Choose the Data Analytics Course if you want a fast, focused entry into analyst roles. Choose the Data Analytics & AI Course if you want broader skills, AI and cloud exposure, three certifications and built-in work experience. Both can be fully funded through a Bildungsgutschein.
Frequently asked questions
Do I need programming experience to start in Data Analytics?
No. Most beginners start with no coding background. You learn SQL and Python step by step, and a structured course takes you from the basics to job-ready projects without assuming prior experience.
Can I work in Data Analytics without a university degree?
Yes. Employers in Germany increasingly hire on demonstrated skills and a portfolio rather than a specific degree. A focused course plus real projects is a recognised route into analyst roles, especially for career changers.
Do I need to be good at maths?
You need to be comfortable with numbers, not advanced maths. Day-to-day analytics relies on logic, basic statistics and clear thinking, and the deeper statistical methods are introduced gradually as you need them.
How long does it take to become a Data Analyst?
It depends on the path. An intensive full-time course can make you job-ready in around 13 weeks, while a longer programme with an internship runs about 10 months and adds work experience and extra certifications.
Related blogs
- Data Analytics vs Data Science: what is the difference?

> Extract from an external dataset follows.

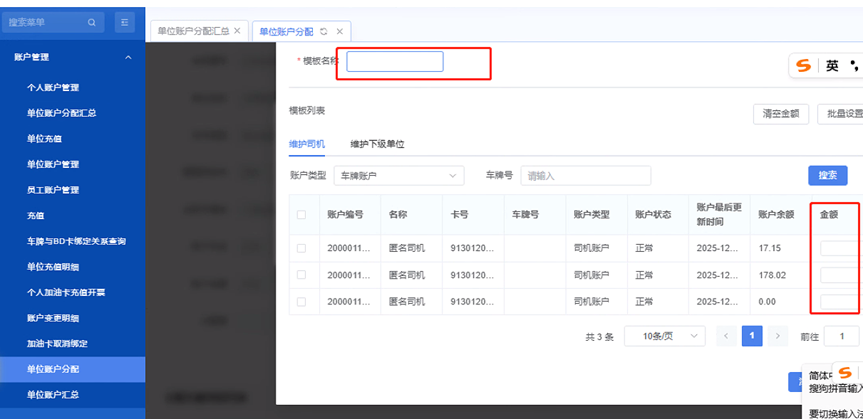Open the 账户类型 dropdown showing 车牌账户
This screenshot has width=863, height=419.
pos(398,176)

- How to become a Data Analyst
- Data Analytics salary in Germany
Conclusion
Getting into Data Analytics comes down to how much time you have and how deep you want to go. You do not need a degree or a maths background, just structured training and hands-on practice. The faster Data Analytics Course gets you job-ready in 13 weeks, while the deeper Data Analytics & AI Course adds AI, cloud skills and a guaranteed internship over 10 months. Both are fully online and fundable through a Bildungsgutschein, so you can retrain for an in-demand role at no cost to you.